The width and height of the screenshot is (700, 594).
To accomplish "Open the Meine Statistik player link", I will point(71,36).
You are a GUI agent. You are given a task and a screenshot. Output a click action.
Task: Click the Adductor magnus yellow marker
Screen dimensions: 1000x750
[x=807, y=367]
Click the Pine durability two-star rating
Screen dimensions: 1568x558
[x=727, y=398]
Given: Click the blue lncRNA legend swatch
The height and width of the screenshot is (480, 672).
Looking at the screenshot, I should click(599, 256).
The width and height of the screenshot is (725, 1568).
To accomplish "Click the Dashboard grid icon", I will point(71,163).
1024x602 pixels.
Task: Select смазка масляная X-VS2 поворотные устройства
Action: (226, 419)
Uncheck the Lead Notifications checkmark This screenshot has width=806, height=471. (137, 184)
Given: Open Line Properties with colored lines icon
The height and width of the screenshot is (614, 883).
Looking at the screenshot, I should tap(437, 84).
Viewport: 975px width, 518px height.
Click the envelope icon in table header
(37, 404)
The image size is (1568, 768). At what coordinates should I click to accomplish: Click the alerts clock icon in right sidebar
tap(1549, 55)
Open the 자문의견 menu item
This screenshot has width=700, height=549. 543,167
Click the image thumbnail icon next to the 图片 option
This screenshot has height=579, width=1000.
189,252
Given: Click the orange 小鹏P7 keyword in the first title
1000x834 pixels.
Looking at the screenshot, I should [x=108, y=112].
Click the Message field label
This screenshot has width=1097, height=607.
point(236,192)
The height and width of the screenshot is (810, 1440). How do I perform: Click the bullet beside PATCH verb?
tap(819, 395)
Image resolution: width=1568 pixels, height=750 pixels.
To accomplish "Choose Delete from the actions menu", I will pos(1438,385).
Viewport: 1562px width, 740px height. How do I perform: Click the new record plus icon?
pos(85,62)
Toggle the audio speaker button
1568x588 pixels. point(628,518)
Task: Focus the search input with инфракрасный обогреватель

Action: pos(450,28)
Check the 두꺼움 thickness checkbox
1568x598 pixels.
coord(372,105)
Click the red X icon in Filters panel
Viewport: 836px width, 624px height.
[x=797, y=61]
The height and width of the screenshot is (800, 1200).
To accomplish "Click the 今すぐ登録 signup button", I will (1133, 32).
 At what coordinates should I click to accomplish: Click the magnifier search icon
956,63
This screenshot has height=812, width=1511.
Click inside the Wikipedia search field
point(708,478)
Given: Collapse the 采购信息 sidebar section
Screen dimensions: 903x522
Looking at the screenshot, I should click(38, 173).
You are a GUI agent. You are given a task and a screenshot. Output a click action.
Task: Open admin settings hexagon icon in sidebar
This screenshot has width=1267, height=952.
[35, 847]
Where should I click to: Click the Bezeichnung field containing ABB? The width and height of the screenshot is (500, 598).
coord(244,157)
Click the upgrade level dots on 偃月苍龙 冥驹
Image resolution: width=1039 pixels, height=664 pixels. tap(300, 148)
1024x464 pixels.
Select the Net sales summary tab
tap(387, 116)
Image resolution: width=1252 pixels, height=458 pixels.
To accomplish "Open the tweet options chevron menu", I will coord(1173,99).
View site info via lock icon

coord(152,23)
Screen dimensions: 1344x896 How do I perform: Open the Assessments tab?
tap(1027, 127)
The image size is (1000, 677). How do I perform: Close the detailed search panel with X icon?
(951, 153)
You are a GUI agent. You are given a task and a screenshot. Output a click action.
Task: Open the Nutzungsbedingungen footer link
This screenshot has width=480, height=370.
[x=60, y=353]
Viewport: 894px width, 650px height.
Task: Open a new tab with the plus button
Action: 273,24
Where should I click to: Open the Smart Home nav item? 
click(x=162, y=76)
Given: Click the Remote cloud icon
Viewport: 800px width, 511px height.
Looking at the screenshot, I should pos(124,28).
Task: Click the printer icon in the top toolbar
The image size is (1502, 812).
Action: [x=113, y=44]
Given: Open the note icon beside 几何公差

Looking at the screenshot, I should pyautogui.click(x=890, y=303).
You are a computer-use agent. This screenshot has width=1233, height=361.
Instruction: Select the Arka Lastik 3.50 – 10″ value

= = = =

▶ **About this task**: The answer must consist of every entry, set down exactly as given.

▶ **Completed exercise**:
The width and height of the screenshot is (700, 594).
To accomplish "Open the Meine Statistik player link", I will point(71,36).
You are a GUI agent. You are given a task and a screenshot. Output a click action.
Task: Click the Adductor magnus yellow marker
Screen dimensions: 1000x750
[x=807, y=367]
Click the Pine durability two-star rating
Screen dimensions: 1568x558
[x=727, y=398]
Given: Click the blue lncRNA legend swatch
The height and width of the screenshot is (480, 672).
Looking at the screenshot, I should click(599, 256).
The width and height of the screenshot is (725, 1568).
To accomplish "Click the Dashboard grid icon", I will point(71,163).
1024x602 pixels.
Task: Select смазка масляная X-VS2 поворотные устройства
Action: (226, 419)
Uncheck the Lead Notifications checkmark This screenshot has width=806, height=471. (137, 184)
Given: Open Line Properties with colored lines icon
The height and width of the screenshot is (614, 883).
Looking at the screenshot, I should tap(437, 84).
Viewport: 975px width, 518px height.
Click the envelope icon in table header
(37, 404)
The image size is (1568, 768). At what coordinates should I click to accomplish: Click the alerts clock icon in right sidebar
tap(1549, 55)
Open the 자문의견 menu item
This screenshot has width=700, height=549. 543,167
Click the image thumbnail icon next to the 图片 option
This screenshot has height=579, width=1000.
189,252
Given: Click the orange 小鹏P7 keyword in the first title
1000x834 pixels.
Looking at the screenshot, I should [x=108, y=112].
Click the Message field label
This screenshot has width=1097, height=607.
point(236,192)
The height and width of the screenshot is (810, 1440). How do I perform: Click the bullet beside PATCH verb?
tap(819, 395)
Image resolution: width=1568 pixels, height=750 pixels.
To accomplish "Choose Delete from the actions menu", I will pos(1438,385).
Viewport: 1562px width, 740px height. How do I perform: Click the new record plus icon?
pos(85,62)
Toggle the audio speaker button
1568x588 pixels. point(628,518)
Task: Focus the search input with инфракрасный обогреватель

Action: pos(450,28)
Check the 두꺼움 thickness checkbox
1568x598 pixels.
coord(372,105)
Click the red X icon in Filters panel
Viewport: 836px width, 624px height.
[x=797, y=61]
The height and width of the screenshot is (800, 1200).
To accomplish "Click the 今すぐ登録 signup button", I will (1133, 32).
 At what coordinates should I click to accomplish: Click the magnifier search icon
956,63
This screenshot has height=812, width=1511.
Click inside the Wikipedia search field
point(708,478)
Given: Collapse the 采购信息 sidebar section
Screen dimensions: 903x522
Looking at the screenshot, I should click(38, 173).
You are a GUI agent. You are given a task and a screenshot. Output a click action.
Task: Open admin settings hexagon icon in sidebar
This screenshot has width=1267, height=952.
[35, 847]
Where should I click to: Click the Bezeichnung field containing ABB? The width and height of the screenshot is (500, 598).
coord(244,157)
Click the upgrade level dots on 偃月苍龙 冥驹
Image resolution: width=1039 pixels, height=664 pixels. tap(300, 148)
1024x464 pixels.
Select the Net sales summary tab
tap(387, 116)
Image resolution: width=1252 pixels, height=458 pixels.
To accomplish "Open the tweet options chevron menu", I will coord(1173,99).
View site info via lock icon

coord(152,23)
Screen dimensions: 1344x896 How do I perform: Open the Assessments tab?
tap(1027, 127)
The image size is (1000, 677). How do I perform: Close the detailed search panel with X icon?
(951, 153)
You are a GUI agent. You are given a task and a screenshot. Output a click action.
Task: Open the Nutzungsbedingungen footer link
This screenshot has width=480, height=370.
[x=60, y=353]
Viewport: 894px width, 650px height.
Task: Open a new tab with the plus button
Action: 273,24
Where should I click to: Open the Smart Home nav item? 
click(x=162, y=76)
Given: Click the Remote cloud icon
Viewport: 800px width, 511px height.
Looking at the screenshot, I should pos(124,28).
Task: Click the printer icon in the top toolbar
The image size is (1502, 812).
Action: [x=113, y=44]
Given: Open the note icon beside 几何公差

Looking at the screenshot, I should pyautogui.click(x=890, y=303).
You are a computer-use agent. This screenshot has width=1233, height=361.
Instruction: Select the Arka Lastik 3.50 – 10″ value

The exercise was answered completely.